[Records from a data source]

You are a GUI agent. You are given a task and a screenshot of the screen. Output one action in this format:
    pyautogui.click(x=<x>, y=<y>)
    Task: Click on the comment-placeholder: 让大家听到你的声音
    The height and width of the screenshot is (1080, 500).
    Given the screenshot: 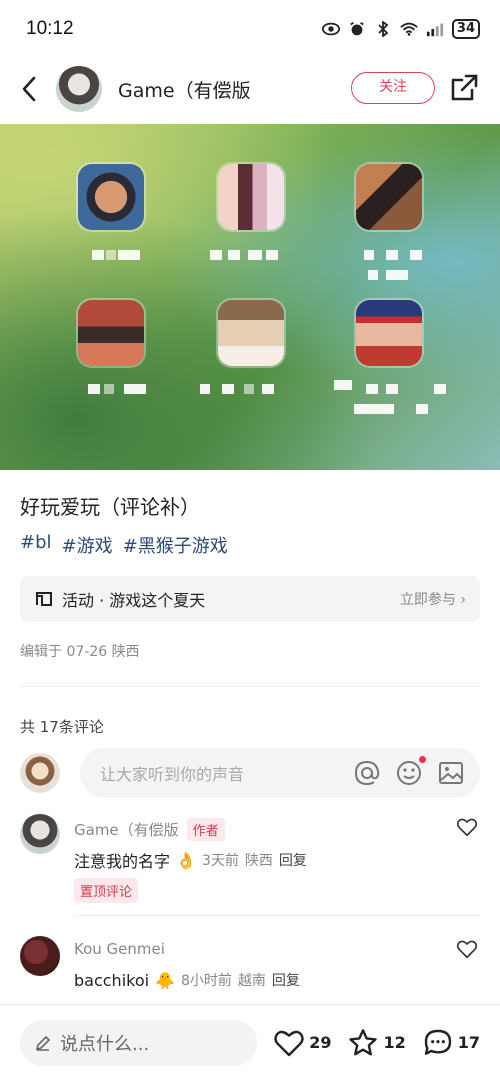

| Exercise |
Please pull every line out of the records above word for word, leaving out the pictures.

| Written answer |
You are a GUI agent. You are given a task and a screenshot of the screen. Output one action in this format:
    pyautogui.click(x=<x>, y=<y>)
    Task: Click on the comment-placeholder: 让大家听到你的声音
    The height and width of the screenshot is (1080, 500).
    Given the screenshot: 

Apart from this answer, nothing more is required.